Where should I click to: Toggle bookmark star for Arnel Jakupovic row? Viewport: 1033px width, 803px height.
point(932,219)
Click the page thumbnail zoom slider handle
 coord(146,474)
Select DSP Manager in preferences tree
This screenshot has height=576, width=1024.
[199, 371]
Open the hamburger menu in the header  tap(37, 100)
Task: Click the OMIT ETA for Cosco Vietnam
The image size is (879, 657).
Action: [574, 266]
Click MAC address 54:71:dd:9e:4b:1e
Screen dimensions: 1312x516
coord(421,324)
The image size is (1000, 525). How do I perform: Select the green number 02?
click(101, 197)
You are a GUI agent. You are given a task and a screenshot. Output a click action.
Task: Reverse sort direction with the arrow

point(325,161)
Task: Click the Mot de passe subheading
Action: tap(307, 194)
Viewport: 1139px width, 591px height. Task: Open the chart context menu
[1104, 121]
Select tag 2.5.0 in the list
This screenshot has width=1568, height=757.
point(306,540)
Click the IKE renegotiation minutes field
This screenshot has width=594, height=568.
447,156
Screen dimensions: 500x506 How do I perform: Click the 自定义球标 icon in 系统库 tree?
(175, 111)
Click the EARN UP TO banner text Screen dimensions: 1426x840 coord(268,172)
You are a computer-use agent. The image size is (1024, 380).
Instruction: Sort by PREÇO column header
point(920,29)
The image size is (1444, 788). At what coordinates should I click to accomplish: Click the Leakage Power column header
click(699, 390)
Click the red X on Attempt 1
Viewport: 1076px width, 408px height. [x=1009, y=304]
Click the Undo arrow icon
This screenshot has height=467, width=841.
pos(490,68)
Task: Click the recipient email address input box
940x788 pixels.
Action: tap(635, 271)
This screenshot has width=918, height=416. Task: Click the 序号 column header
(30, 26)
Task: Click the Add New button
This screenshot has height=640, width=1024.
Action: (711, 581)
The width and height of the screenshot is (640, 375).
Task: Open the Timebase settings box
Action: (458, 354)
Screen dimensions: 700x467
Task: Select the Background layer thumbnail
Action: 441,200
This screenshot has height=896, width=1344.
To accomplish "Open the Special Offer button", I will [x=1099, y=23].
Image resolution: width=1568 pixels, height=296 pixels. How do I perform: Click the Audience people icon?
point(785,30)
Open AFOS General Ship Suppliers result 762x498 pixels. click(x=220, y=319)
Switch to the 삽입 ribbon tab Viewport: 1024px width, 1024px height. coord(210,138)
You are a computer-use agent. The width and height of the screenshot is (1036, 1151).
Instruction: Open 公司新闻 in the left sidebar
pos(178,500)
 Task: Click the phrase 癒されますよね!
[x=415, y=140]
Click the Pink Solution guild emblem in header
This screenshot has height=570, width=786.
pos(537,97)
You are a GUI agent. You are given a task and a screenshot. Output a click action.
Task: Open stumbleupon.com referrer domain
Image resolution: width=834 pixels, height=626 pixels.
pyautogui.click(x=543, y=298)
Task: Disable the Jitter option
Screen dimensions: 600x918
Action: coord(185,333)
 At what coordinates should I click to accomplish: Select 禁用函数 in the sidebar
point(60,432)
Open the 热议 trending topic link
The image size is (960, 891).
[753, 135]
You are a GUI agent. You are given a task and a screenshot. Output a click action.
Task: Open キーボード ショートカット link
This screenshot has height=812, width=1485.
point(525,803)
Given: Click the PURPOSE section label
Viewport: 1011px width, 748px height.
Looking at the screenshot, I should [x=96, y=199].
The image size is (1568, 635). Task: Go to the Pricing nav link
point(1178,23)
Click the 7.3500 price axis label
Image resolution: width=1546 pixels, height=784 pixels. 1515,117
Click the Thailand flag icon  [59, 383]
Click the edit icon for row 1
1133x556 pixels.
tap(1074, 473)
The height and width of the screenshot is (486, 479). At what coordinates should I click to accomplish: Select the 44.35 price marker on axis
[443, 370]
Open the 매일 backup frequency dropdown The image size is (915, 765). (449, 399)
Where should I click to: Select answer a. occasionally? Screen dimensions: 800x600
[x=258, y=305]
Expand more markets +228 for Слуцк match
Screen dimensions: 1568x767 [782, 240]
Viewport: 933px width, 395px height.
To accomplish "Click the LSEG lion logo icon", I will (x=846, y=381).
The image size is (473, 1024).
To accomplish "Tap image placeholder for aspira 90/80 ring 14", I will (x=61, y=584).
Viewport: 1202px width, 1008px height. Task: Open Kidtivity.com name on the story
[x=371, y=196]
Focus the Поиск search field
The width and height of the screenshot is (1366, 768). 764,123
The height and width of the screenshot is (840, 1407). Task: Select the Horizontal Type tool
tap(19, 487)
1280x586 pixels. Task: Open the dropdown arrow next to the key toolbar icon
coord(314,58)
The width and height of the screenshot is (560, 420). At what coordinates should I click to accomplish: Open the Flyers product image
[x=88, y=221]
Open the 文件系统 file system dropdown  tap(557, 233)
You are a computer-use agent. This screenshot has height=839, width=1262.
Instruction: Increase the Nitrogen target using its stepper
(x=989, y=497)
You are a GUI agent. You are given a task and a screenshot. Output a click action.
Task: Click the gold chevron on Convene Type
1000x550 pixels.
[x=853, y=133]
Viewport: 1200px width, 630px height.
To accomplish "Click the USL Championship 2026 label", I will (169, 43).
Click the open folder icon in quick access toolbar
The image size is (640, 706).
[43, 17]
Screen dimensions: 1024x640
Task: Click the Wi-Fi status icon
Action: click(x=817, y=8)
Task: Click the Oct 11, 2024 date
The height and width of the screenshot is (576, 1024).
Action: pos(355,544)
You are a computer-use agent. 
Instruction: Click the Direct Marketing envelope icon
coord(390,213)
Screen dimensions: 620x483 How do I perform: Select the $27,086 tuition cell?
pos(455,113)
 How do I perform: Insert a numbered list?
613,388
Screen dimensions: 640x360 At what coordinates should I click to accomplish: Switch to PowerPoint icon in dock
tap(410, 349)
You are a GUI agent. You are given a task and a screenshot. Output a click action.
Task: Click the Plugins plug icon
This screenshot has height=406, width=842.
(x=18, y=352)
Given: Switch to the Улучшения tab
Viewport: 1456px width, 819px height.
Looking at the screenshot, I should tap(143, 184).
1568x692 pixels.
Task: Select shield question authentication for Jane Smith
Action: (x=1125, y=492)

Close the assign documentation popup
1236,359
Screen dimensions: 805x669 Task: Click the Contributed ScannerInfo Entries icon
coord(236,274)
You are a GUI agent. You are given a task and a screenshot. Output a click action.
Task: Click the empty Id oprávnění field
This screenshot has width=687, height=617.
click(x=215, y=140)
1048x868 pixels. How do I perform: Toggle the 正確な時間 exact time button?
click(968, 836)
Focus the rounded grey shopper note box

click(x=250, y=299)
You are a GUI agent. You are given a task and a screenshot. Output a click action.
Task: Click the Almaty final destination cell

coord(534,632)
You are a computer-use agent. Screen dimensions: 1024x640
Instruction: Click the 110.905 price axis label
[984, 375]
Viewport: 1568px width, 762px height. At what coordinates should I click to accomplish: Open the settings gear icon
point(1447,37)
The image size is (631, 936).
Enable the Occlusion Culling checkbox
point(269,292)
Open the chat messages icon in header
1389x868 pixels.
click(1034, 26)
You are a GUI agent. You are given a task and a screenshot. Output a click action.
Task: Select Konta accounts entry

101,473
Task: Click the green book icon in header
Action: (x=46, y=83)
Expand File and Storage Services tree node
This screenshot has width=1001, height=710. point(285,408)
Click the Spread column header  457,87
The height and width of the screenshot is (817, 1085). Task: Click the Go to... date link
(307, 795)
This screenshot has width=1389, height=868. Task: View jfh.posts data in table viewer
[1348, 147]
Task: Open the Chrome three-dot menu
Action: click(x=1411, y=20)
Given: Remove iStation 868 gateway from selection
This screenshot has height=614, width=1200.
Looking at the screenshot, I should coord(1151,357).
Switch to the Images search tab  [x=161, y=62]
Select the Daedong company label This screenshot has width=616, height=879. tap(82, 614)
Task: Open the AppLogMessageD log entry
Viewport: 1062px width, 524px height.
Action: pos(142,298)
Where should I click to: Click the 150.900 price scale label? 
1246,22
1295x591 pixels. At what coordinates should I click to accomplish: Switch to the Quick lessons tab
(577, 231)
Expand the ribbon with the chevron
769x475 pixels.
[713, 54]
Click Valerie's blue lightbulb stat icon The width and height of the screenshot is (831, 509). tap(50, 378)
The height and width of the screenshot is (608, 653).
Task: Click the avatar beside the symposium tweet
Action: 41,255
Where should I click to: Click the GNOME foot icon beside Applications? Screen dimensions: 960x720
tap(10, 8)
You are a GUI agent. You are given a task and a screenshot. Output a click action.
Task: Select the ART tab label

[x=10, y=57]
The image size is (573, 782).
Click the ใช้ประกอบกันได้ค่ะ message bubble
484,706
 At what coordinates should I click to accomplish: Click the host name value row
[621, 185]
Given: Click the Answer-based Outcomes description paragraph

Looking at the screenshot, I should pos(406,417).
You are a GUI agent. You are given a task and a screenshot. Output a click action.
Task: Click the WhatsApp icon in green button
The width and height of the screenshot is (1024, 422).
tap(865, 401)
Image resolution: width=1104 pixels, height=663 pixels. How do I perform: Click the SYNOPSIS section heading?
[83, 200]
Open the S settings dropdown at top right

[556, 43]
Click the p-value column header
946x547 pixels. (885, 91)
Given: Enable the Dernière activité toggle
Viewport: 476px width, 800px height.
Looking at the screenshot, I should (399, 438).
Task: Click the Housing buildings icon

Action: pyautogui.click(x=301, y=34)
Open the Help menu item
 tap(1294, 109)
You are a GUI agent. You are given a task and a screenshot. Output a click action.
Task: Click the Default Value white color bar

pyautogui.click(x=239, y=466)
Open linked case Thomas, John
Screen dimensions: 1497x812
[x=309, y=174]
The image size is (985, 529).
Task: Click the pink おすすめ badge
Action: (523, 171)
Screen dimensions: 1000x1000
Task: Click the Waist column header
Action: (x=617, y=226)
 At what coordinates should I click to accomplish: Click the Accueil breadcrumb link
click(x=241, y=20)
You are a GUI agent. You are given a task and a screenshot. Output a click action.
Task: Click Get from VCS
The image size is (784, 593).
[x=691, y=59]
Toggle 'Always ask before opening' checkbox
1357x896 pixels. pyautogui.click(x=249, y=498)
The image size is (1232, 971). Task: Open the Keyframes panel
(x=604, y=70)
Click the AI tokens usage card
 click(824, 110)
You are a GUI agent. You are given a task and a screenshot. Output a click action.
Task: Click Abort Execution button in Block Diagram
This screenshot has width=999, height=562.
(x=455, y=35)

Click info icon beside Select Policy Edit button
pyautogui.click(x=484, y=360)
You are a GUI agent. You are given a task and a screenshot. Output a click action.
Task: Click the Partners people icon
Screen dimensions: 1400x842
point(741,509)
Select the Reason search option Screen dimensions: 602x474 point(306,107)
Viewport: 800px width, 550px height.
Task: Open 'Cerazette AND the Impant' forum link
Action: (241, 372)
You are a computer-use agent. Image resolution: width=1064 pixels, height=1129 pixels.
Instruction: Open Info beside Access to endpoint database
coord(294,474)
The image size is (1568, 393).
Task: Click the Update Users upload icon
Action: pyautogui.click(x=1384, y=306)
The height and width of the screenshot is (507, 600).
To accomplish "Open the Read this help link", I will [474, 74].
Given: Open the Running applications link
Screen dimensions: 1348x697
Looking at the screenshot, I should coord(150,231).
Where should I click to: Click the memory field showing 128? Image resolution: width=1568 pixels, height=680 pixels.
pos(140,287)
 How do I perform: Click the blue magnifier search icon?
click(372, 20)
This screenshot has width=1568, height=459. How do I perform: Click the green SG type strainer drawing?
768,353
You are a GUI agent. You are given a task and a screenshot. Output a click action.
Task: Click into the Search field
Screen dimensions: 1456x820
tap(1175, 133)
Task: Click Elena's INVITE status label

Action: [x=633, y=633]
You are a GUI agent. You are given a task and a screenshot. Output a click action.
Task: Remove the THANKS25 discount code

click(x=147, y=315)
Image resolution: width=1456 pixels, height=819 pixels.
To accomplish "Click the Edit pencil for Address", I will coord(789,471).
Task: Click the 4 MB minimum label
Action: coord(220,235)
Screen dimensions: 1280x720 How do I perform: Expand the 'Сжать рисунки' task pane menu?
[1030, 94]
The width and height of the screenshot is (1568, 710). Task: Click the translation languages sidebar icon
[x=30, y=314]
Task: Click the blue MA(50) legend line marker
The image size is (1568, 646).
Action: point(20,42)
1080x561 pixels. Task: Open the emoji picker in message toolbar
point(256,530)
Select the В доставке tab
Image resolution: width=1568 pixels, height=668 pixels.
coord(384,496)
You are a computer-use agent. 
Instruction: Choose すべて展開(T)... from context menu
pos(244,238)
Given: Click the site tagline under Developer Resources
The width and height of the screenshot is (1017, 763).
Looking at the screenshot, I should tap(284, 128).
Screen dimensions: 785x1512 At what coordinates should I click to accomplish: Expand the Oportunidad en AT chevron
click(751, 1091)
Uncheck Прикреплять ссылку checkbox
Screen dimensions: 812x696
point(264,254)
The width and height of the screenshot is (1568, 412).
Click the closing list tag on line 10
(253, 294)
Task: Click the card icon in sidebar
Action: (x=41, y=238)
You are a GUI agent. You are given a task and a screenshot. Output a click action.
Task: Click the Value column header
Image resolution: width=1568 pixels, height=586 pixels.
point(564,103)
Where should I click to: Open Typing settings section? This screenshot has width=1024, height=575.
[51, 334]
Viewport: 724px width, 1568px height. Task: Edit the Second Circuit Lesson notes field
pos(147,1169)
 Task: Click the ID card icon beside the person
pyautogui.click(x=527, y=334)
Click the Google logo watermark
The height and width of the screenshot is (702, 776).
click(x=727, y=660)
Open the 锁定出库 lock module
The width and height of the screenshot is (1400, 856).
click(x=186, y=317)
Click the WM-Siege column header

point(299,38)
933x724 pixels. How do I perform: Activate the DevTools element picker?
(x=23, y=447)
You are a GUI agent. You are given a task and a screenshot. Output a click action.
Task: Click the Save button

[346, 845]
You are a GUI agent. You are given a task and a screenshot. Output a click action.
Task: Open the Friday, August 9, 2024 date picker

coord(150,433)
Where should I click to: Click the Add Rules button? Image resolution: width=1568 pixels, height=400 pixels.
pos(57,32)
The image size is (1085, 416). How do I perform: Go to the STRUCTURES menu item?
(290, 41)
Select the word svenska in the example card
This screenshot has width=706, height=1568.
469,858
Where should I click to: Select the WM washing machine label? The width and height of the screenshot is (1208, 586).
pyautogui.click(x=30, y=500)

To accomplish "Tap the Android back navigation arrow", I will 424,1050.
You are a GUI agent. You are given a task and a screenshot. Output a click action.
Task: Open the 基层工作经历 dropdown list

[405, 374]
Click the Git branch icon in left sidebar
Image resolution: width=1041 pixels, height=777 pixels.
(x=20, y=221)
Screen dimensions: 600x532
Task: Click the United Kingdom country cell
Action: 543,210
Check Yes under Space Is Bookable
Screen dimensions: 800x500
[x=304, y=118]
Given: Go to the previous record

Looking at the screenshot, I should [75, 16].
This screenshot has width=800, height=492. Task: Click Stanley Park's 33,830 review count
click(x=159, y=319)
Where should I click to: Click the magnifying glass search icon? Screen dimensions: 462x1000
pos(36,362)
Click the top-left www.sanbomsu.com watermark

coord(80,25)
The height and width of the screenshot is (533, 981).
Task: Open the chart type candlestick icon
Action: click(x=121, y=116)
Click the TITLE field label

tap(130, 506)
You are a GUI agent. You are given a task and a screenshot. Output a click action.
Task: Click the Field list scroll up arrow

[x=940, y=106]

· · · · ·

- Problem to solve: Filter the records above for lines containing the word "computer", and copy those lines.

- Answer section:
You are a computer-use agent. The image size is (1024, 380).
You are a computer-use agent. The width and height of the screenshot is (1036, 1151).
You are a computer-use agent. This screenshot has height=839, width=1262.
You are a computer-use agent. 
You are a computer-use agent. Screen dimensions: 1024x640
You are a computer-use agent. Image resolution: width=1064 pixels, height=1129 pixels.
You are a computer-use agent. 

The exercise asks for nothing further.